- [Qué debes hacer]: Escribe sin cambios el fragmento del texto sobre las demandas populares que va desde "Para él lo principal" hasta "para conseguir hegemonía.", ambos incluidos.

====== Bloque de texto ======

Para él lo principal es la existencia dentro de la población de esas
demandas iniciales insatisfechas, como una cosa dada. Pero las demandas
populares aunque son de la gente corriente, es decir, obedecen a
intereses de las capas subalternas, dependen menos de las condiciones
materiales del pueblo. En su conformación tiene un papel mucho más
fundamental el activismo constructivista o la articulación de una élite
que ofrece un discurso y una retórica, por una parte, con suficiente
ambigüedad –significante vacío- para englobar el máximo de descontento y
exigencias populares y, por otra parte, que facilite la construcción de
la identificación del pueblo frente al poder oligárquico. Así, el dar
nombre a las realidades sería fundamental para conseguir hegemonía.

====== Información mostrada ======

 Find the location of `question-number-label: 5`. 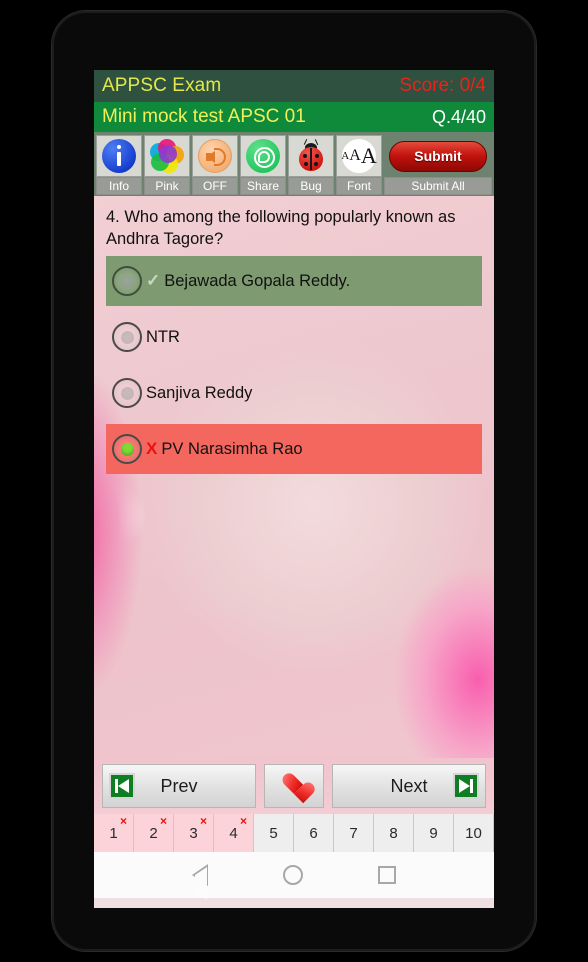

======

- [Resultado del ejercicio]:
Para él lo principal es la existencia dentro de la población de esas
demandas iniciales insatisfechas, como una cosa dada. Pero las demandas
populares aunque son de la gente corriente, es decir, obedecen a
intereses de las capas subalternas, dependen menos de las condiciones
materiales del pueblo. En su conformación tiene un papel mucho más
fundamental el activismo constructivista o la articulación de una élite
que ofrece un discurso y una retórica, por una parte, con suficiente
ambigüedad –significante vacío- para englobar el máximo de descontento y
exigencias populares y, por otra parte, que facilite la construcción de
la identificación del pueblo frente al poder oligárquico. Así, el dar
nombre a las realidades sería fundamental para conseguir hegemonía.